Here, the Commissioner asks to go beyond those areas and elicit a psychologist’s opinion as to whether the psychologist believed the child’s account of certain events. No additional attempt was made to qualify Dr. Kurfirst as an expert in credibility beyond his qualification as an expert psychologist and an expert in treating mentally ill adolescents.

EXPERT TESTIMONY — CREDIBILITY

In New York State the general rule is that all questions of credibility are left to the finder of the facts. (People v Ciaccio, 47 NY2d 431; People v Williams, 6 NY2d 18.) The question presented here is whether a psychologist, trained in the art/ science of human behavior, may vouch for credibility of another witness.

The United States Court of Appeals for the Ninth Circuit was faced with the same problem in United States v Barnard (490 F2d 907) and it answered the question (at 912-913) as follows: "It is now suggested that psychiatrists and psychologists have more of this expertise than either judges or juries, and that their opinions can be of value to both judges and juries in determining the veracity of witnesses. Perhaps. The effect of receiving such testimony, however, may be two-fold: *1071first, it may cause juries to surrender their own common sense in weighing testimony; second, it may produce a trial within a trial on what is a collateral but still an important matter. For these reasons we, like other courts that have considered the matter, are unwilling to say that when such testimony is offered, the judge must admit it.”

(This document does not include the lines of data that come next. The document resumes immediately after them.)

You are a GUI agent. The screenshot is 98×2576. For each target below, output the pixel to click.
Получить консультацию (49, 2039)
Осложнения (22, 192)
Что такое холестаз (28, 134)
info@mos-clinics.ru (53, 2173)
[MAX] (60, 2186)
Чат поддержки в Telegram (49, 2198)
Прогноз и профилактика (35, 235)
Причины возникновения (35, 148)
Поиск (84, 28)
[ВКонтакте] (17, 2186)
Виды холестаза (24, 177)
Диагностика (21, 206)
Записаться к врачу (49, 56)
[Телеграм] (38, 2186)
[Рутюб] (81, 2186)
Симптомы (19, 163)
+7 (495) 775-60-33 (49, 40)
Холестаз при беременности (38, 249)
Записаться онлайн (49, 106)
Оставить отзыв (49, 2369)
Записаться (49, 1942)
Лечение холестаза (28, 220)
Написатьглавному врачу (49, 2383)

A psychologist may, however, give testimony about a party’s ability to recall, report or tell the truth, short of an opinion on whether or not she or he believes the witness. (People v Reid, 123 Misc 2d 1084.) Generally, an expert could testify, as was received here, that the person was not psychotic at a time a particular statement was made and therefore had the ability to differentiate between reality and fantasy. It would appear that an expert might also testify as to whether a child of a particular age had the ability to perceive, remember and report at a particular developmental stage or whether a person of a significantly low I.Q. has the ability to understand the question. (See, People v Fisher, 73 AD2d 886, affd 53 NY2d 907; People v Parks, 41 NY2d 36; People v Reid, supra.)

There is no basis, at this time, to conclude that a psychologist is significantly more able to determine whether one is telling the truth than a layperson. Consequently, where, as here, the witness in question testified to the court, the determination of her credibility should properly be left with the court as finder of the fact.

Assuming the child had not testified, and that possibility existed in this case at the time the question was asked of Dr. Kurfirst, my holding would be the same. The ultimate issue of credibility remains for the finder of the facts. However, the person recounting the child’s testimony, be it an expert or lay witness, may testify as to the child’s affect and behavior while telling the story. That person, under appropriate circumstances, could testify, for example, whether the child was fidgeting or still, whether the child spoke in a monotone or with emotion, whether the child had a twitch or blush or generally whether the child acted differently from the way the child normally acts. The ultimate burden, however, would still remain with the finder of the fact to assess credibility.

Courts in other jurisdictions have held similarly that opinions as to the credibility of witnesses are not admissible. (United States v Azure, 801 F2d 336 [8th Cir 1986]; State v Brotherton, 384 NW2d 375 [Iowa 1986]; State v Myers, 382 NW2d 91 [Iowa 1986]; State v Buell, 22 Ohio St 3d 124, 489 *1072NE2d 795 [1986]; State v Brodniak, 221 Mont 212, 718 P2d 322 [1986]; United States v Barnard, supra.)

DECISION

Accordingly, the objection is sustained and the witness may not answer as to whether or not he believes the child was telling the truth.